Ohio formed the western frontier of the antislavery movement in the mid-nineteenth century. It was often called the second “burned over district” (with upstate New York being the first) for its commitment to evangelical reform movements. This project presents documents related to the antislavery movement in this region for scholarly use.
The papers of the Sutliff family of Trumbull County, Ohio form the first phase of the project. Most of the documents are linked to three brothers: Levi, Flavel, and Milton Sutliff and shed important light on the abolition movement and politics in Ohio, the region, and the nation. Levi Sutliff was a founding member of the American Anti-Slavery Society and active in Liberty Party politics in Ohio. Flavel Sutliff was the law partner of abolitionist congressman Joshua Giddings, and many letters in the collection detail Giddings’s first term in Congress. Milton Sutliff, also an abolitionist, was a prominent lawyer and Ohio Supreme Court justice.

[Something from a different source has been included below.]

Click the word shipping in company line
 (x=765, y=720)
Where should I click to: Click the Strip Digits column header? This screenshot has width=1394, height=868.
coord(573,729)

The Sutliff Family Papers are divided into several collections. Documents relating to the antislavery movement and abolitionist activities in Ohio and the West are gathered into Antislavery Documents from Ohio’s Western Reserve. Other documents are organized by subject or under the name of the individual most featured therein. Many of these documents are presented here for the first time. To date, all documents in the collection have been digitally scanned. The Omeka-powered collections are searchable, and include various options for downloading and viewing. Transcriptions and annotation will follow as the project progresses. All of the original documents from this first phase of the project are housed at the Sutliff Museum in Warren, Ohio.